**EXERCISE DETAILS:**
Once you find the line with "Folien (19, 286)" in the entries below, return exactly every line from it through the line with "Alu-Verbund Fassade (33, 127)".

Recorded data:

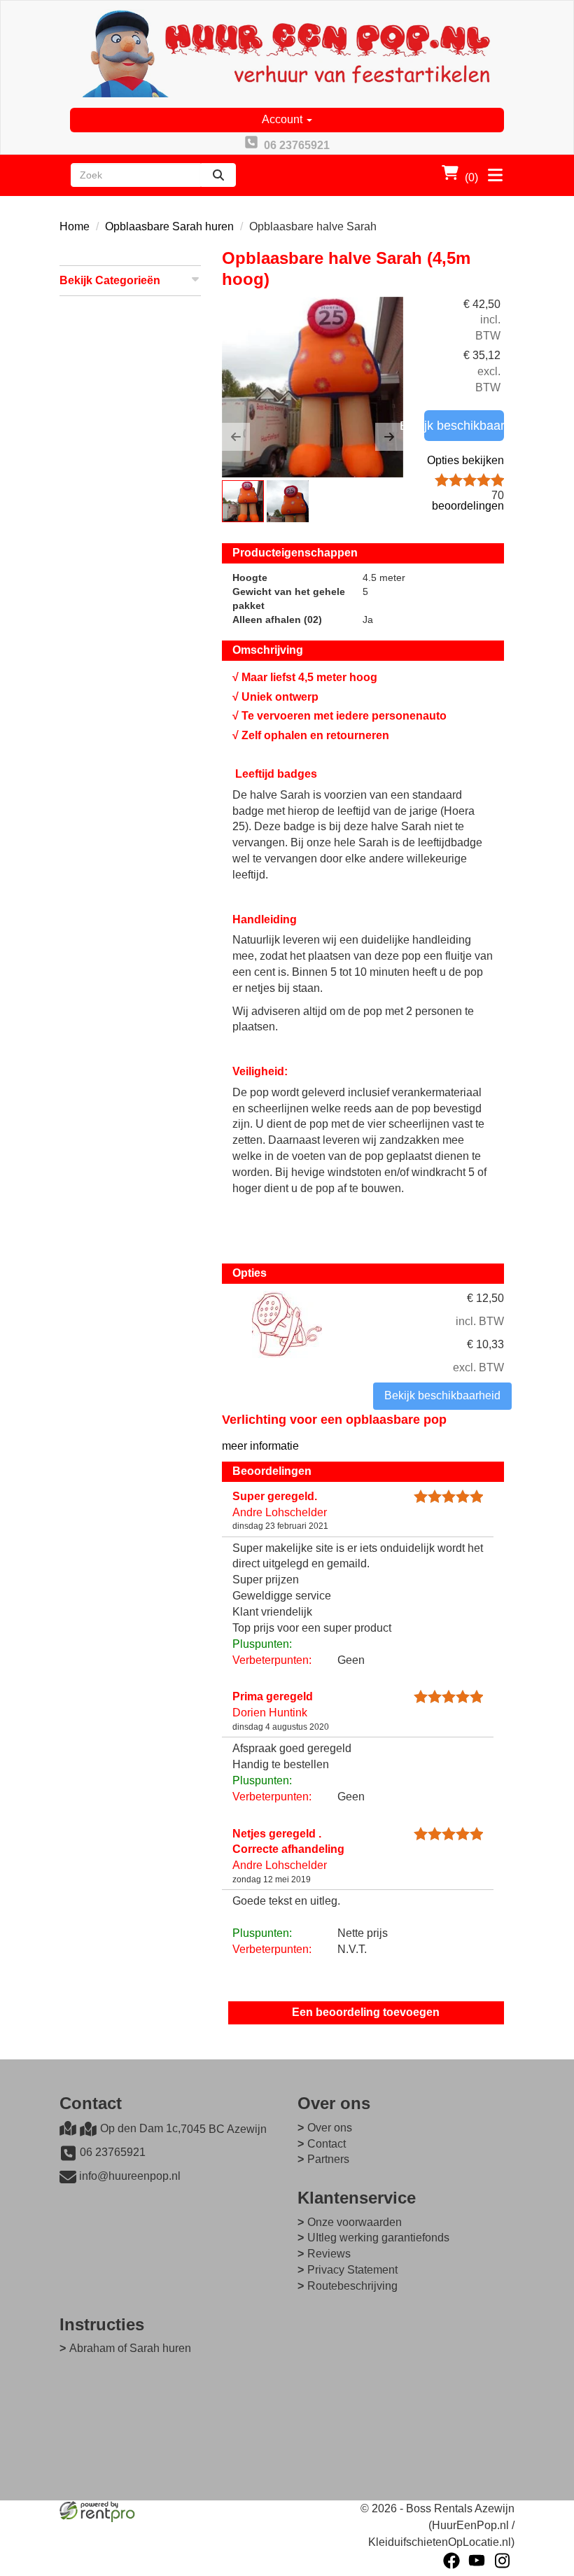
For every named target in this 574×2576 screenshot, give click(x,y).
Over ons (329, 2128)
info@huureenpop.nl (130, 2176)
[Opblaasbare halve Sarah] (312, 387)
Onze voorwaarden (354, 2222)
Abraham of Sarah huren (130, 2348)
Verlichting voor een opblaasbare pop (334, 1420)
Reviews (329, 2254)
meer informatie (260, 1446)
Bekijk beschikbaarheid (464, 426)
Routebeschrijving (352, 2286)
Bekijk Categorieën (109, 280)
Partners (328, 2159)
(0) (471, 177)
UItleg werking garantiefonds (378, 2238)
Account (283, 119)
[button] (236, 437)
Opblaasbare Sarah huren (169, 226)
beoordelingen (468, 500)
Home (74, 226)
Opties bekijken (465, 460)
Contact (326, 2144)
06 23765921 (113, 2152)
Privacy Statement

* * *

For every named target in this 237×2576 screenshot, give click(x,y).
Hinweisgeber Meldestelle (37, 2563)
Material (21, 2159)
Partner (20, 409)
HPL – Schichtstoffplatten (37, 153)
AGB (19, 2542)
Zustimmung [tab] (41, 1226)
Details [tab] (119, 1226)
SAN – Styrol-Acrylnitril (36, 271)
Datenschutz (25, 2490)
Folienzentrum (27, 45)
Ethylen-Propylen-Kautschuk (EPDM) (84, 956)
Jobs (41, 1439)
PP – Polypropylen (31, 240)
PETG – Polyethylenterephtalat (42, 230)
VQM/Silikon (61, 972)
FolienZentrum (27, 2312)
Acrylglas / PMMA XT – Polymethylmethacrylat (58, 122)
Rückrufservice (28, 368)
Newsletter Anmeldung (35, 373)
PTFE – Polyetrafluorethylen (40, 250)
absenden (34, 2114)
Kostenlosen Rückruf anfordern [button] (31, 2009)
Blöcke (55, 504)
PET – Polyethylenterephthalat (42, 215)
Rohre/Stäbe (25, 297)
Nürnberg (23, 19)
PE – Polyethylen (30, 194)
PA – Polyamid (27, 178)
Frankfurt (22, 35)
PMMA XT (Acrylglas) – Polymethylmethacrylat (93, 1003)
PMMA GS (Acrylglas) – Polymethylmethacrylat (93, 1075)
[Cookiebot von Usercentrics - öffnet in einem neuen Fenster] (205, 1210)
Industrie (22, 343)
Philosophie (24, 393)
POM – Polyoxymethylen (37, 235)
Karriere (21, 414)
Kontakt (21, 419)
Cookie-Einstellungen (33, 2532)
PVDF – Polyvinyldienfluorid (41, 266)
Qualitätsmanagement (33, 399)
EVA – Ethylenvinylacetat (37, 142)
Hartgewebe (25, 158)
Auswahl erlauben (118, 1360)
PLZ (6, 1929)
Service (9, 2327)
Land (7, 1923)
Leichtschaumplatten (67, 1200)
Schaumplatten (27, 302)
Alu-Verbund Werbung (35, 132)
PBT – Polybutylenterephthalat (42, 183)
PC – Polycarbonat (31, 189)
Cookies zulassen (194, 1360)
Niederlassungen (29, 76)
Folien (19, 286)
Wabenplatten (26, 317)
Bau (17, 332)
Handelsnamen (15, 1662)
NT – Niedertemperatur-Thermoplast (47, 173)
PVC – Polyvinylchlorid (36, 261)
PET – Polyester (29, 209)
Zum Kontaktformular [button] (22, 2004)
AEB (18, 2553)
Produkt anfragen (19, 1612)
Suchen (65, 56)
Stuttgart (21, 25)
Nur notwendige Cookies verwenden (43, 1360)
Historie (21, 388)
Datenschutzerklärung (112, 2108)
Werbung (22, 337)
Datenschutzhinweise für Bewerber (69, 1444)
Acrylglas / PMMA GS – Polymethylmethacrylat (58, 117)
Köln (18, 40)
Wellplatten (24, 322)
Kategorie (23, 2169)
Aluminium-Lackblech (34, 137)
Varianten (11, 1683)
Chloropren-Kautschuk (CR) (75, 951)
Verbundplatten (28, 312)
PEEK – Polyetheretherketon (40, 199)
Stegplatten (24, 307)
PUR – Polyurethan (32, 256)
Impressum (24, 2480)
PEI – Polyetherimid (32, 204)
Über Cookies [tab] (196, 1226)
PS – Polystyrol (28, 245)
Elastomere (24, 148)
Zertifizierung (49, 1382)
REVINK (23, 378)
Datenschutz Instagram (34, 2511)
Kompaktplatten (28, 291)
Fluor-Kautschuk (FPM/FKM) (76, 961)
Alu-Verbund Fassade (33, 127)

**RESPONSE TO THE EXERCISE:**
Folien (19, 286)
Wabenplatten (26, 317)
Bau (17, 332)
Handelsnamen (15, 1662)
NT – Niedertemperatur-Thermoplast (47, 173)
PVC – Polyvinylchlorid (36, 261)
PET – Polyester (29, 209)
Zum Kontaktformular [button] (22, 2004)
AEB (18, 2553)
Produkt anfragen (19, 1612)
Suchen (65, 56)
Stuttgart (21, 25)
Nur notwendige Cookies verwenden (43, 1360)
Historie (21, 388)
Datenschutzerklärung (112, 2108)
Werbung (22, 337)
Datenschutzhinweise für Bewerber (69, 1444)
Acrylglas / PMMA GS – Polymethylmethacrylat (58, 117)
Köln (18, 40)
Wellplatten (24, 322)
Kategorie (23, 2169)
Aluminium-Lackblech (34, 137)
Varianten (11, 1683)
Chloropren-Kautschuk (CR) (75, 951)
Verbundplatten (28, 312)
PEEK – Polyetheretherketon (40, 199)
Stegplatten (24, 307)
PUR – Polyurethan (32, 256)
Impressum (24, 2480)
PEI – Polyetherimid (32, 204)
Über Cookies [tab] (196, 1226)
PS – Polystyrol (28, 245)
Elastomere (24, 148)
Zertifizierung (49, 1382)
REVINK (23, 378)
Datenschutz Instagram (34, 2511)
Kompaktplatten (28, 291)
Fluor-Kautschuk (FPM/FKM) (76, 961)
Alu-Verbund Fassade (33, 127)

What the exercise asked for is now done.